Foi nessa mesma época que eu comecei a lidar com a culpa.

Às vezes, eu digo que queria continuar como a menina de dez anos que era feminista e não sabia, poder deixar de ver tudo aquilo que estudar sobre o movimento e sobre o machismo me permitiu ver. Não porque eu deixei de acreditar na nossa luta, mas porque ela é um processo exaustivo.

Durante toda a nossa vida, escutamos que não somos tanto quanto os garotos. Não tão inteligentes e não tão fortes. Somos intrometidas enquanto eles são inteligentes. Nos dizem que não sabemos ser amigas de verdade de outras meninas, enquanto os meninos são o totem da fraternidade. Nós nos sentimos mal pela nossa aparência, pelo modo como as outras pessoas nos veem, pelo modo que caminhamos, nos vestimos, dirigimos, bebemos, comemos, nos divertimos, amamos e pelo modo que lidamos com o nosso corpo e nossa sexualidade. Nos empurram para baixo constantemente de tantas maneiras já institucionalizadas pela sociedade, que muitas vezes não conseguimos enxergar a opressão. Mesmo nas nossas brincadeiras nós não somos as protagonistas.

Um simples comentário sobre como aquele filme é legal mas tem um problema com personagens femininas pode resultar num virar de olhos de pessoas amigas. Um post criticando uma editora de quadrinhos resulta em “vai assistir novela” de um desconhecido, a discussão vira sobre você ser qualificada ou não para discutir o assunto – claro, você nunca é.

Ser feminista é lutar contra a culpa. A culpa que a gente sente por ter uma opinião. A culpa que a gente sente por “incomodar” os outros com a nossa luta.

 

Algumas de nós cresceram acreditando na falsa simetria, achando que tínhamos tantos direitos quanto os homens, tanto respeito quanto os homens, que somos todos iguais perante a lei – algumas de nós ainda acreditam nisso. Quando tomamos consciência de todo o sistema de opressão que nos cerca e queremos discutir e falar sobre o assunto, os olhares e comentários de reprovação começam.

Ninguém quer que a outra pessoa aponte o dedo para o problema. Ninguém quer entender que existe privilégio. Ninguém quer estar errado – mesmo quando o erro não é intencional –, faz parte da cultura machista em que vivemos.

Além de lutar de fato contra um sistema opressor, de ter que explicar milhões de vezes porque cantada de rua não é necessariamente elogio, porque objetificação sexual de mulheres existe e é um problema e porque nós também deveríamos ser tratadas como, sei lá, pessoas, a gente também precisa lutar contra o machismo que está arraigado dentro de nós. Aquela culpa que te faz hesitar antes de dar uma opinião, que te faz se perguntar todos os dias se você está falando demais sobre feminismo. Que te faz duvidar das suas próprias convicções.

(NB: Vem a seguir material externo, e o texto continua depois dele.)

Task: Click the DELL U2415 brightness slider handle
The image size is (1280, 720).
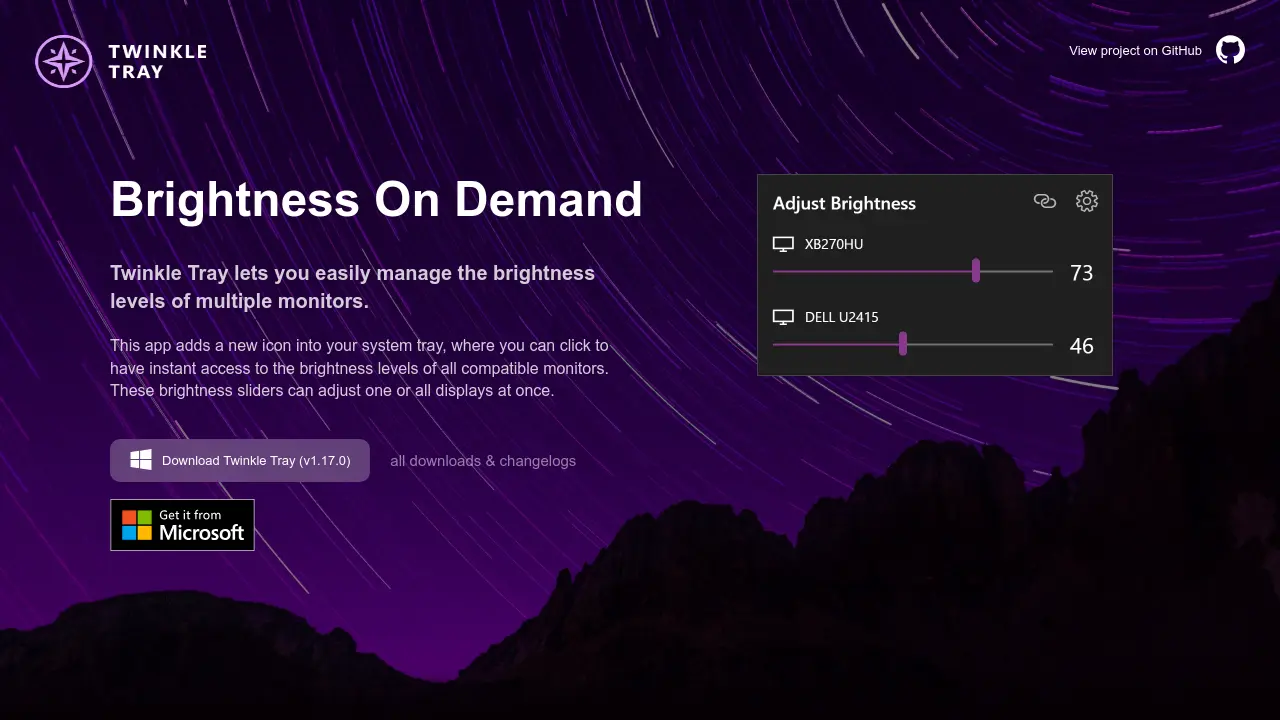Action: 903,344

Se sentir culpada por ser mulher é só um dos absurdos que o machismo traz pra nossa vida. É a luta interna mais difícil que eu travo todos os dias, todas as vezes que coloco a minha opinião e a minha visão daquilo que me cerca na página do computador, toda vez que essa opinião atinge os desconhecidos.

Aí eu me lembro o que eu devo àquela garotinha brincando como a outra arqueóloga, como a ajudante do super-herói: não desistir. Que a luta não é só para as irmãs, é para mim. Que a minha luta dá a outras mulheres e meninas a chance de sonharem com (e se tornarem) mulheres protagonistas e tridimensionais. E então, eu subo no meu triceratops, coloco a minha capa feita de couro de dragão, afio a minha espada de adamantium e encaro novamente os olhares de reprovação, as viradas de olho e até os gritos desesperados de raiva daqueles que não me aceitam e parto para a luta.

A gente nunca quer incomodar, principalmente os nossos amigos, e sempre que pode tenta discutir um assunto da maneira mais calma e civilizada possível, mesmo quando o cara quer te explicar o que é feminismo e porque você estaria errada. Eu tento sempre manter a calma. Mas às vezes é difícil.

Ninguém pode me culpar por ser mulher e lutar pelo que eu acredito. Nem eu mesma.